В гостиной Джек решил расспросить Дженни про нее, поскольку теперь она много знала про него.
– А что насчет тебя? Ты говорила, что влюбилась в местность, когда твой отец служил в Пенсаколе, и что он работает в Вашингтоне. Какие у тебя планы на будущее? Как ты стала тем, кто ты есть?
– Ого. На самом деле, мои планы на будущее не такие уж большие. Я счастлива там, где нахожусь сейчас, по крайней мере на время. Я бы не прочь найти работу получше с более высокой оплатой. Что же до человека, которым я являюсь сейчас, полагаю, ты спрашиваешь о моей истории, да?
– Ну, мою ты знаешь.
– Уверена, что не всю.
– Да, но главное.
– Было трудно рассказывать мне все это?
– Должен признать, что да, вроде того.
– Извини. Иногда я могу быть настырной. Папа говорит, это мой самый большой недостаток.
– Понимаю, почему он так говорит.
– Но не позволяй этому тебя оттолкнуть. В целом я безобидна. Просто у меня три старших брата, и, если в детстве я чего-то хотела, приходилось давить, чтобы это получить.
– Чем ты занимаешься в свободное время?
– Я даю бесплатные уроки рисования каждое второе воскресенье в развлекательном центре в Уортоне.
– Сегодня у тебя свободное воскресенье?
– Ага. Повезло тебе, а?
– Еще как. Какое рисование ты преподаешь?
– Просто рисование. Знаешь, карандашом, красками. Такое.
– Ты учишь взрослых?
– Нет, строго неблагополучных детей. Я бы даже не стала учить детей из обеспеченных семей.
– Почему нет?
– Во-первых, потому что они могут позволить себе брать платные уроки. Во-вторых, потому что очень многие считают, что малообеспеченные люди всего лишь технический персонал в жизни, как будто у них нет настоящих талантов.

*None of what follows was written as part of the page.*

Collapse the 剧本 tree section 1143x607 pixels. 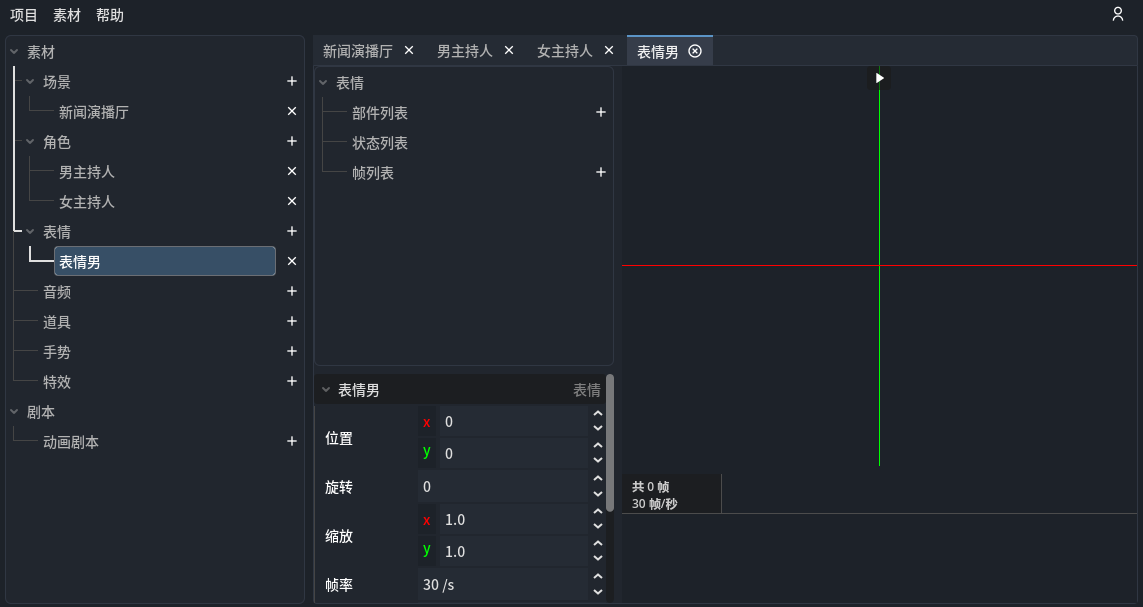[x=14, y=411]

– Большинство твоих учеников черные?
– К сожалению, да. Я говорю «к сожалению», потому что большинство неблагополучных детей оттуда – из семей национальных меньшинств, а не потому, что мне бы хотелось иметь больше белых учеников. Но у меня есть несколько. Бедность не различает цветов.
– Очень хорошо, что ты делаешь это. Значит, ты еще и художник любитель?
– На самом деле я продала несколько картин, так что, полагаю, меня можно считать профессионалом.